Mixed Income Situations
If you have both self-employment income and rental income, HMRC looks at both together. Inconsistencies between the two - or figures that seem to have been shifted between them without good reason - can attract attention. Keep your records separate and clearly labelled by income source.
If this applies to you, the post on mixed income and MTD for landlords with self-employment covers the setup considerations in more detail.
If HMRC Does Open an Enquiry
An enquiry letter does not mean you have done anything wrong. HMRC runs enquiries on a random basis as well as targeted ones. The letter will specify what they want to look at and give you a deadline to respond.
The key things to do when you receive one:
- Read it carefully and note the response deadline.
- Identify which tax year and which income/expense areas they are asking about.
- Gather the relevant records - invoices, bank statements, mileage logs, tenancy agreements.
- Respond to exactly what was asked. Do not volunteer extra information beyond the scope of the enquiry.
- If the figures are correct, say so clearly and provide the supporting evidence.
- If you find an error while preparing your response, it is better to acknowledge it and correct it than to hope HMRC does not spot it.
If you are unsure how to respond, or if the enquiry covers a complex area, consider speaking to a tax adviser before replying. A professional can help you respond accurately without inadvertently expanding the scope of the enquiry.
Staying Organised Between Now and Q2
The best time to prepare for a potential HMRC enquiry is not when the letter arrives - it is right now, while the Q1 period is still fresh. Set aside an hour to check that your records for April to June are complete, filed sensibly, and backed up somewhere secure.
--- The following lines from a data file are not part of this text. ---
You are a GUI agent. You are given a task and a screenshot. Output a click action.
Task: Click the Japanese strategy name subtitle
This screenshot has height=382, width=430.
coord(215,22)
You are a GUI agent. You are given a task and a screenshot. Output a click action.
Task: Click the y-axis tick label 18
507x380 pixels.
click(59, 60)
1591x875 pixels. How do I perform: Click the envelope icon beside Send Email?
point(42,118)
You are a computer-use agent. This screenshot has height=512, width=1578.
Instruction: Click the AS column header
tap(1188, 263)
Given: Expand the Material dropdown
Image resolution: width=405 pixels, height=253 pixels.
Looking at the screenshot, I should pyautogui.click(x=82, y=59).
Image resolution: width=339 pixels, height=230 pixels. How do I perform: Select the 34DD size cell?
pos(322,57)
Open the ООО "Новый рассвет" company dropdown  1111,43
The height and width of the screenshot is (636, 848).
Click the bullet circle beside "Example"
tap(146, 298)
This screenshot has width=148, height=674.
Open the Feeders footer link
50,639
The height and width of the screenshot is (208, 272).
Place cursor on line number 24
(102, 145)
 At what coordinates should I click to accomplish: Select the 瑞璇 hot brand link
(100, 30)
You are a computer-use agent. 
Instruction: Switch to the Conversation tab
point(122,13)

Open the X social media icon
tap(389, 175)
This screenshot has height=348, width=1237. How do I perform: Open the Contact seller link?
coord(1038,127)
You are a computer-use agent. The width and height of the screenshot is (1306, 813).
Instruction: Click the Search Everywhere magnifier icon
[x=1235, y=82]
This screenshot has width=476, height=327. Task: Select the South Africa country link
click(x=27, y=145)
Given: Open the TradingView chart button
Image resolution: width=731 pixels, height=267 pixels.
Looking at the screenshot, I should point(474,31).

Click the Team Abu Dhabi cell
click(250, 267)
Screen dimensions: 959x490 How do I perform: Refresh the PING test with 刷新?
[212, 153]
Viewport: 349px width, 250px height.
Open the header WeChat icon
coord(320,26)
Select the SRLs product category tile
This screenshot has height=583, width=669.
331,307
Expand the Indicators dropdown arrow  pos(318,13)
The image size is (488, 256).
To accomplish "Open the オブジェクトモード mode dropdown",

If you found your Q1 records were messier than they should have been, the post on fixing messy expense records before August is a practical starting point. And if you are already looking ahead, Q2 planning and preparing records for the July deadline covers what changes from 6 July onwards.
The habit of keeping clean, organised records throughout each quarter - rather than scrambling at deadline time - makes both your quarterly updates and any potential enquiry response significantly easier to handle.
Keep Your Records MTD-Ready All Year
AffordableMTD makes it straightforward to import, categorise, and store your income and expense records each quarter - so if HMRC ever asks, everything is where you left it. Try it free and see how it fits your workflow.
Get Started FreeThe Short Version
Filing your Q1 quarterly update is not the end of the process - it is a snapshot that HMRC can revisit. The way to handle that confidently is not to file differently, but to keep clear records that back up what you submitted. Invoices, receipts, mileage logs, bank statements, tenancy agreements - kept in a sensible folder structure, backed up, and held for at least six years. If you do that consistently from the start of each quarter, an HMRC enquiry becomes a paperwork exercise rather than a crisis.